Österreich ist eines der wohlhabendsten Länder – und gleichzeitig
eines jener mit den größten Aktions- und Rabattanteilen im
Lebensmitteleinzelhandel. Über das ganze Jahr hinweg werden
durchschnittlich 30 bis 40 Prozent des Sortiments verbilligt
angeboten.
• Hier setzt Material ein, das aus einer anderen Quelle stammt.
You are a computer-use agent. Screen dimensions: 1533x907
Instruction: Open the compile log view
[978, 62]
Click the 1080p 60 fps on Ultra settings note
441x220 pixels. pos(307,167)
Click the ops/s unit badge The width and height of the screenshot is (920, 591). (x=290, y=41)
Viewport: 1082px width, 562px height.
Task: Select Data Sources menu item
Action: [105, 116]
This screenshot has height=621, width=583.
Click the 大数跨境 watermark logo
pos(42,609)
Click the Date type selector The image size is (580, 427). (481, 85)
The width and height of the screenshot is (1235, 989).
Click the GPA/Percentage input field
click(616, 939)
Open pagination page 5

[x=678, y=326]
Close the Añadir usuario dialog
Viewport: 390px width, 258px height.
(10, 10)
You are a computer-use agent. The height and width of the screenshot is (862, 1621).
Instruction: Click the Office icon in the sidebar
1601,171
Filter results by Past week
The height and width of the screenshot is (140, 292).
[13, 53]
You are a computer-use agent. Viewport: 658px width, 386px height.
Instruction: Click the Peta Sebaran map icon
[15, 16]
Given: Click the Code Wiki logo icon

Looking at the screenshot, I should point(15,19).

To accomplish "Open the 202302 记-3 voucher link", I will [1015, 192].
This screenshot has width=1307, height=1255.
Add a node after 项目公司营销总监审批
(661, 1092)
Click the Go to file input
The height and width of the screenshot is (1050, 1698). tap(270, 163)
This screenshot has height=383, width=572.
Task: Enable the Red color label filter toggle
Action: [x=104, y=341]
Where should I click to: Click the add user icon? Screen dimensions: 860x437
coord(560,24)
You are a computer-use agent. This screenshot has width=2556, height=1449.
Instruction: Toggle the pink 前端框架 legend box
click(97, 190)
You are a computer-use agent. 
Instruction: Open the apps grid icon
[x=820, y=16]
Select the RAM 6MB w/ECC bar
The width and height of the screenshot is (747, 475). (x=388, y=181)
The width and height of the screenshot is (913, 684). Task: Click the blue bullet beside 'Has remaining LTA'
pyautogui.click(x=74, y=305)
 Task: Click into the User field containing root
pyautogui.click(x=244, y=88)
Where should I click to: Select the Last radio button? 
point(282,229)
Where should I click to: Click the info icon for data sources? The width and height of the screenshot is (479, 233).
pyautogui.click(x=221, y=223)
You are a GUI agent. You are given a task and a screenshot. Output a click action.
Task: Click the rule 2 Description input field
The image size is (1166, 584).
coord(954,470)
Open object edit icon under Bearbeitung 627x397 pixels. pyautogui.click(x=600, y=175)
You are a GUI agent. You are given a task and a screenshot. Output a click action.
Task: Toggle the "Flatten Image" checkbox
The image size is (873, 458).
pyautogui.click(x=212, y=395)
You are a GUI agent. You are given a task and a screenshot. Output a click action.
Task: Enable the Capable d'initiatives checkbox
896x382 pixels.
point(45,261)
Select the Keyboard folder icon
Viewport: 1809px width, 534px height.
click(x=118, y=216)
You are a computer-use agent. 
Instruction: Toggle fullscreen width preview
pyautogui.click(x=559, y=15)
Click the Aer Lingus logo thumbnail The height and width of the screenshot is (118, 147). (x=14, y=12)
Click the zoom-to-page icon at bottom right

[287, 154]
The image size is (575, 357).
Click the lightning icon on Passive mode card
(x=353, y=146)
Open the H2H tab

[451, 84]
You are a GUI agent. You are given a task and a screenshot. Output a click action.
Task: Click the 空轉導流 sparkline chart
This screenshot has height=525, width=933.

Vor allem Bier, Fleisch und Fertiggerichte kaufen
Konsumentinnen und Konsumenten häufig in Aktion. Dabei verleiten
Rabatte wie „2 + 1 gratis“ dazu, Produkte zu kaufen, die in dieser
Menge womöglich gar nicht benötigt werden. „Wir beschweren uns über
hohe Lebensmittelpreise, gleichzeitig leben wir oft im Überfluss und
werfen vieles unbedacht in den Müll. Mir kommt es so vor, als hätten
wir den Blick auf den tatsächlichen Wert von Fleisch, Milch, Brot und
Co. verloren“ , gibt Maria Fanninger , Gründerin von Land schafft
Leben, zu bedenken.
Zwtl.: Kosten sind zweitwichtigstes Kaufkriterium – aber zu welchem
Preis?
Laut der Eurobarometer-Umfrage 2025 zum Thema
„Lebensmittelsicherheit in der EU“ ist der Preis nach dem Geschmack
für österreichische Konsumentinnen und Konsumenten das
zweitwichtigste Kaufkriterium. Zum Vergleich: Bei der Umfrage 2022
lag der Preis hinter Geschmack und Herkunft noch auf Platz drei. Um
die heimische Produktion zu erhalten, regt Maria Fanninger dazu an,
sich beim Einkauf nicht ausschließlich vom Preis leiten zu lassen:
„Wenn wir immer nur zum billigsten Preis greifen, dann zahlt jemand
anderes drauf: Mensch, Tier oder Umwelt. Soziale Fairness, Tierwohl
und Nachhaltigkeit – das geht sich zu Billigstpreisen einfach nicht
aus. Mit unseren Konsumentscheidungen gestalten wir die
Lebensmittelproduktion von morgen aktiv mit. Denn mit jedem Griff ins
Regal erteilen wir einen Produktionsauftrag und fördern so gewisse
Produktionsweisen. Das sollten wir uns gerade zum Black Friday
bewusst machen.“ In Österreich werden Lebensmittel unter Einhaltung
hoher Standards produziert. Die Auflagen, unter denen beispielsweise
heimische Geflügelbäuerinnen und -bauern arbeiten, gehen in vielen
Bereichen weit über die EU-Standards hinaus. Hühner und Puten haben
mehr Platz als in anderen Ländern, jede Gans hat verpflichtend Zugang
ins Freie. Außerdem verzeichnet die österreichische Geflügelhaltung
einen der weltweit geringsten Medikamenteneinsätze. In der heimischen
Lebensmittelproduktion herrschen auch höchste Sozialstandards, etwa
die gesetzliche Krankenversicherung.
Zwtl.: Lebensmitteleinkauf macht zwölf Prozent der Verbrauchsausgaben
aus
In Österreich fließen durchschnittlich zwölf Prozent der gesamten
Haushaltsausgaben in Ernährung und alkoholfreie Getränke – Ausgaben
in Restaurants und außer Haus ausgenommen. Das ist einer der
niedrigsten Werte in Europa. Den größten Teil der monatlichen
Verbrauchsausgaben machen Wohnen und Energie mit knapp einem Viertel
aus. Für Freizeit, Sport und Hobbys wird etwas mehr ausgegeben als
für Lebensmittel, nämlich 13 Prozent.